James Parker (New Jersey)

James Parker ( born March 3 1776 in Bethlehem, Hunterdon County, New Jersey, † April 1, 1868 in Perth Amboy, New Jersey ) was an American politician. Between 1833 and 1837 he represented the State of New Jersey in the U.S. House of Representatives.

Career

After the War of Independence James Parker moved to Perth Amboy. Later he studied until 1793 at Columbia College in New York City. After that he farmed and managed major inherited from his father lands. He also worked as a surveyor. At the same time he began a political career. Between 1806 and 1827 he was deputy several times in the New Jersey General Assembly. In 1815, he served as mayor of Perth Amboy. In this city he headed 1829-1833, the customs authority.

In the 1820s, Parker joined the movement to the future President Andrew Jackson. He was a member of the Democratic Party, founded in 1828 by this. In the congressional elections of 1832, he became the fourth seat from New Jersey in the U.S. House of Representatives in Washington DC chosen, where he became the successor of Thomas H. Hughes on March 4, 1833. After a re-election he was able to complete in Congress until March 3, 1837 two legislative sessions.
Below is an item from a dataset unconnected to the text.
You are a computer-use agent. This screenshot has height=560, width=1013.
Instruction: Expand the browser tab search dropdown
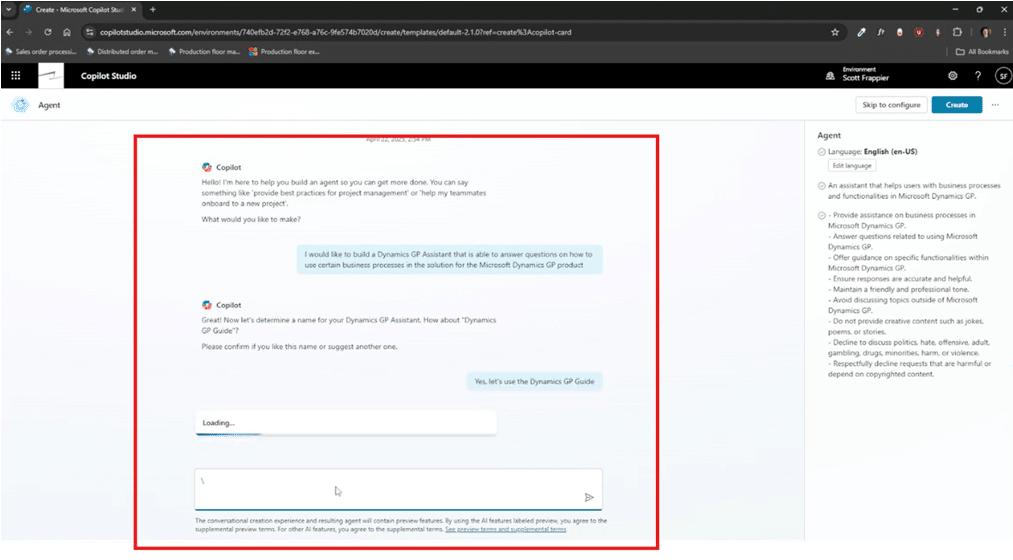(9, 9)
There has been discussed since the inauguration of President Jackson violently over his policies. It was about the controversial enforcement of the Indian Removal Act, the conflict with the State of South Carolina, which culminated in the Nullifikationskrise, and banking policy of the President.

After the end of his time in the U.S. House of Representatives James Parker took his previous activities on again. In the following years he was a member of several committees to define the boundaries between the states of New Jersey and New York. In 1844, Parker was a delegate at a meeting to revise the State Constitution. He died on April 1, 1868 at the age of 92 years in Perth Amboy. His grandson, Richard W. Parker (1848-1923) was also a congressman.